We decided friday night was a good time. Well, really we had nothing to do on a friday night, and so we decided that that was the best thing we could do--not like we set aside friday nights to make pasta or anything. We bought plum tomatoes, fresh basil, garlic and pecorino cheese for the sauce, and had some farm eggs and flour for the pasta. The recipe calls for cutting the tomatoes in half, shaking them with olive oil and garlic and roasting them in a 300 degree oven for 45 minutes. Meanwhile we chopped up basil, garlic and pecorino cheese in a miniature food processor and started in on the pasta. I have to admit--I'm intimidated. I've always heard pasta is challenging, time-consuming, and you probably need to have Italy running through your blood to really get it right. In fact, Oretta learned how to make pasta in her convent school as she was growing up. The Sisters would tell them that their tortellini dough was only thin enough when they could hold it up and see through it to the Sanctuary of the Madonna of San Luca, out the window. Now that's pressure.

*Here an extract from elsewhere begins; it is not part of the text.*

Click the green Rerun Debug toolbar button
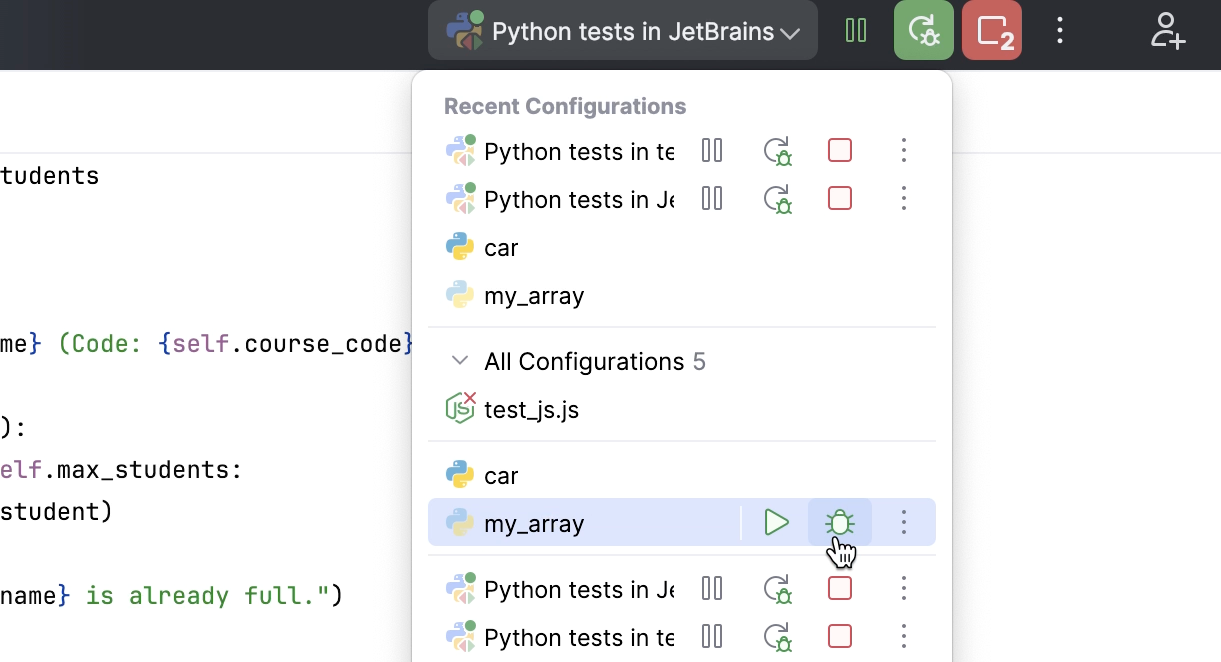Image resolution: width=1221 pixels, height=662 pixels. click(923, 31)

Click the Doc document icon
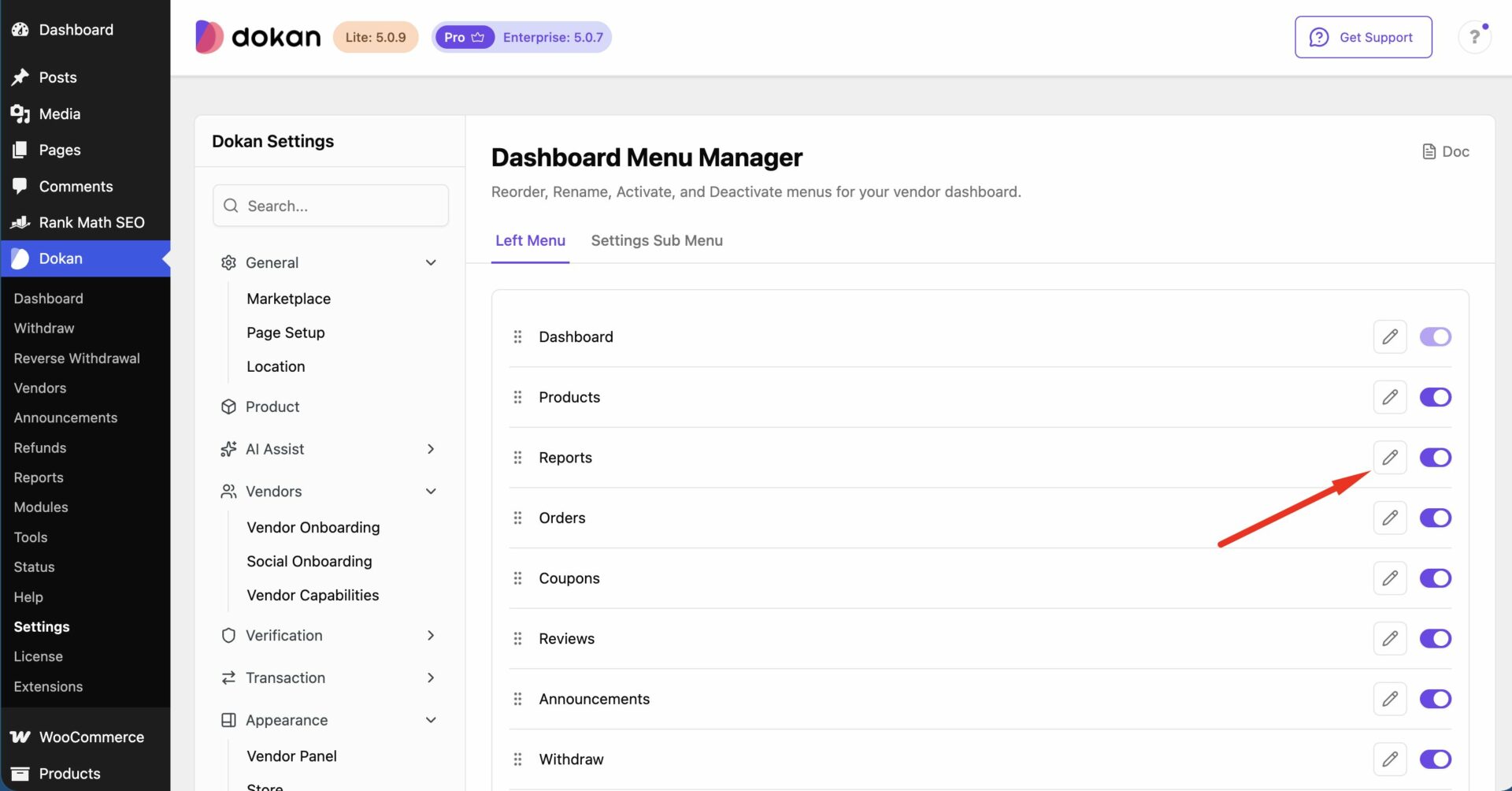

So I make a pile with my flour, carve out a space in the middle and crack 3 eggs into it (I added to the recipe so we could have more pasta). I start folding the flour into the eggs, which then run off the side of the cutting board/rudimentary pasta-making board, and must scoop/scrape them back in while trying to keep more of the pas te on the board than attached to my hands. This stuff is sticky. The recipe seems to recommend avoiding extra flour, but the dough is so sticky, I can't get it off my hands, much less roll it out. I add more. Then roll it out using a jar, because our kitchen is still too basic to have a rolling pin, and jars are much more fun anyway, and then cut into strips, roll the strips around a bamboo skewer and voila! pasta. Ok, it wasn't so voila-ish . The pasta kept sticking and I had to use a lot of extra flour, which meant it wouldn't stick to my hands or to the skewer, but then it wouldn't stick to itself, either, which means it wouldn't form the nice rings that I saw in the picture. I got close enough and then scooped all the semi-deformed rings into boiling water, let them cook for a few minutes and voila! cooked blob-like strozzapreti!


We mash the roasted tomato, basil, garlic, pecorino, olive oil combo onto the pasta and wow...mmm. good. The pasta could definitely be thinnier, but it was still really tasty-chewy and fresh, and the sauce was incredible. I could eat the sauce on anything. The best part is that it took us a total of 45 minutes--total--and was really inexpensive.
So, looks like I'm going to have to keep trying this one until I get my strozzapreti dough so thin I can see through it to the apartment complex parking lot out the window :)



ps. My only caveat with this recipe is that the flour we buy at the grocery store is typically not very fresh because ground flour goes
rancid very quickly--I never knew this before. So, the best thing to do is soak grains yourself and then grind them up fresh for flour whenever you need to use it in a recipe. I'm working up to this myself--I'll need to get a grain mill, whatever that is--and I'll start writing about it as soon as I can figure it out!

1 comment:

jennifer said...

YUM. That pasta sounds incredible - nice work!